Our Research

The UK has minimal routine assessment of common environmental exposures including PFAS, flame retardants, pesticides, VOCs, endocrine disruptors and metals and relies on ad-hoc studies. We also have little understanding of how exposures to multiple hazards affect our health. For example, UK risk assessment of air pollution, the most characterised environmental risk factor, does not take account of multiple pollutants nor co-exposures to noise, heat, bioaerosols or chemicals.

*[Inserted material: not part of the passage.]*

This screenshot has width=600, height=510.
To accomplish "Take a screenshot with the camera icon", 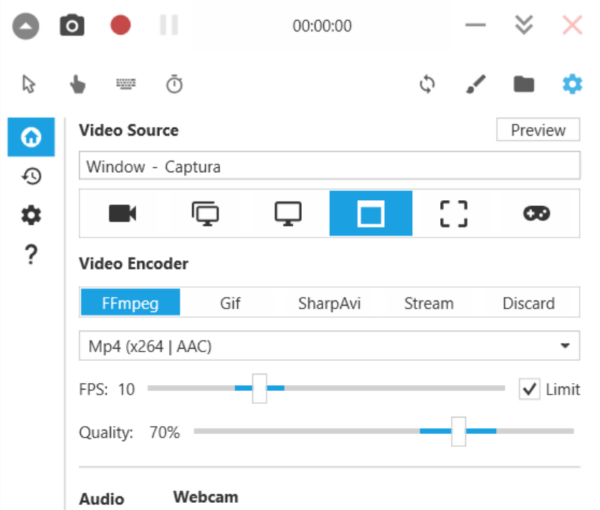I will (72, 26).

UoL has considerable expertise in the areas of environmental epidemiology, exposure modelling, proteomics and metabolomics. We have an excellent track record in use of large national and local ethnically diverse cohorts (e.g., UK Biobank EXCEED) and are enhancing these and cohorts in the Longitudinal Linkage Collaboration (LLC) with new air pollutant and noise data.

We will:

• Define a prioritise list of chemicals of concern for the UK.
• Conduct large-scale health studies using patient and volunteer data. These will help us to identify health impacts of chemicals and air pollution in the UK – and how other factors may worsen effects. For example, transport noise, higher temperatures and pollen levels, may worsen impacts of air pollution.
• Identify ways a chemical can affect human cells, measuring thousands of samples at a time using cutting edge technology in omics analysis.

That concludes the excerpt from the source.